Miss. Senators Cosponsored Measure to Change Policy that Harms Transplant Patients in the South, Midwest 

WASHINGTON, D.C. – U.S. Senators Roger Wicker (R-Miss.) and Cindy Hyde-Smith (R-Miss.) today welcomed the enactment of legislation they backed to break up the monopoly contract that manages the Organ Procurement and Transplantation Network (OPTN).

President Biden on Friday signed the Securing the U.S. Organ Procurement and Transplantation Network Act (HR.2544), which passed the Senate on July 27.  Wicker and Hyde-Smith cosponsored S.1668, the Senate companion bill to HR.2544.

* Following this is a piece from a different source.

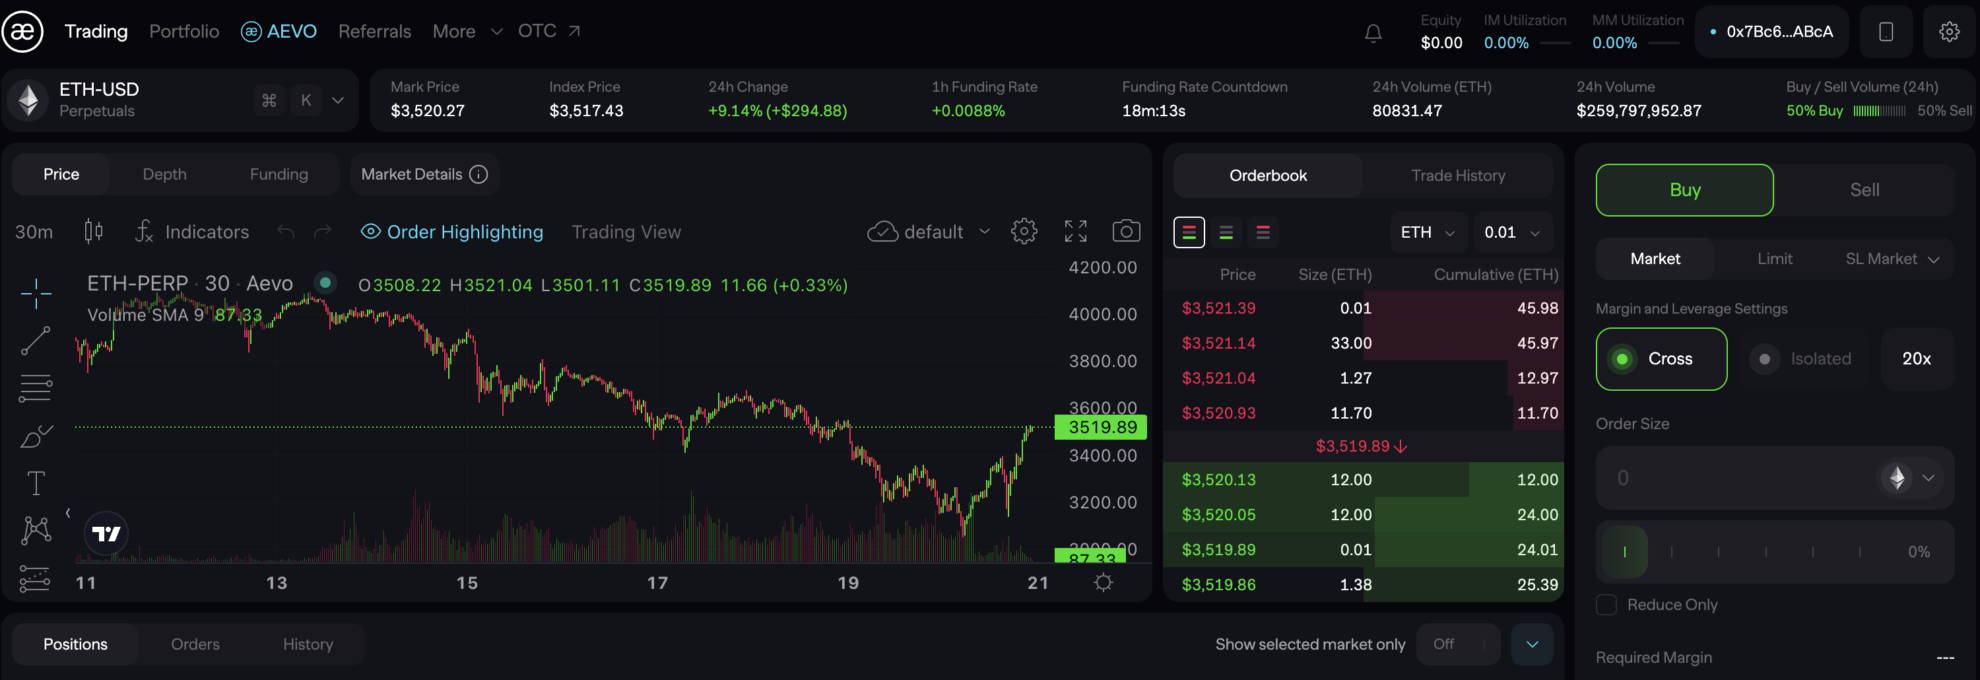Click the Sell button
The width and height of the screenshot is (1980, 680).
click(1863, 190)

“I am glad to see this legislation signed into law,” Wicker said.  “These reforms will expand competition and improve management of the organ donation network. Every Mississippian deserves access to life-saving care.”

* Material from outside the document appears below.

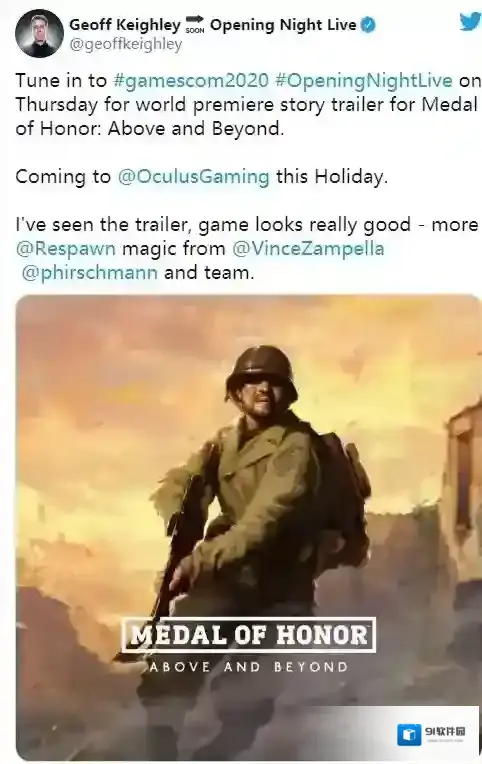Image resolution: width=482 pixels, height=764 pixels.
Task: Click the tweet text about world premiere
Action: [x=246, y=104]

“The demand for transplant organs grows every year.  Unfortunately, the system to ensure fairness and efficiency in distributing those organs isn’t working well, often to the detriment of patients in the South.  This new law provides the tools to begin fixing those shortcomings,” Hyde-Smith said.

The new law provides the U.S. Department of Health and Human Services (HHS) with clear authority to expand competition for contracts related to the operation of the OPTN in order to improve management of the organ transplantation system in the United States.  It expressly authorizes the Health Resources and Services Administration (HRSA) to award multiple grants, contracts, or cooperative agreements to support the operation of the network.

Enacting the legislation is urgent and timely in that it will allow HRSA to implement a new contract procurement process before the current OPTN contract expires.

The Mississippi Organ Recovery Agency supported the legislation, which was prompted by evidence of consistent mismanagement and underperformance by the United Network for Organ Sharing (UNOS), the sole organization running the transplant system since its inception decades ago.

In early 2022, Wicker and Hyde-Smith signed a letter asking HHS Secretary Xavier Becerra to reverse the Biden administration’s flawed national liver distribution policy, citing the disproportionate harm the liver distribution policy causes patients in the South and Midwest.  

In March, HRSA launched an OPTN modernization initiative to better serve patients and families.  The University of Mississippi Medical Center operates a highly-successful transplant program.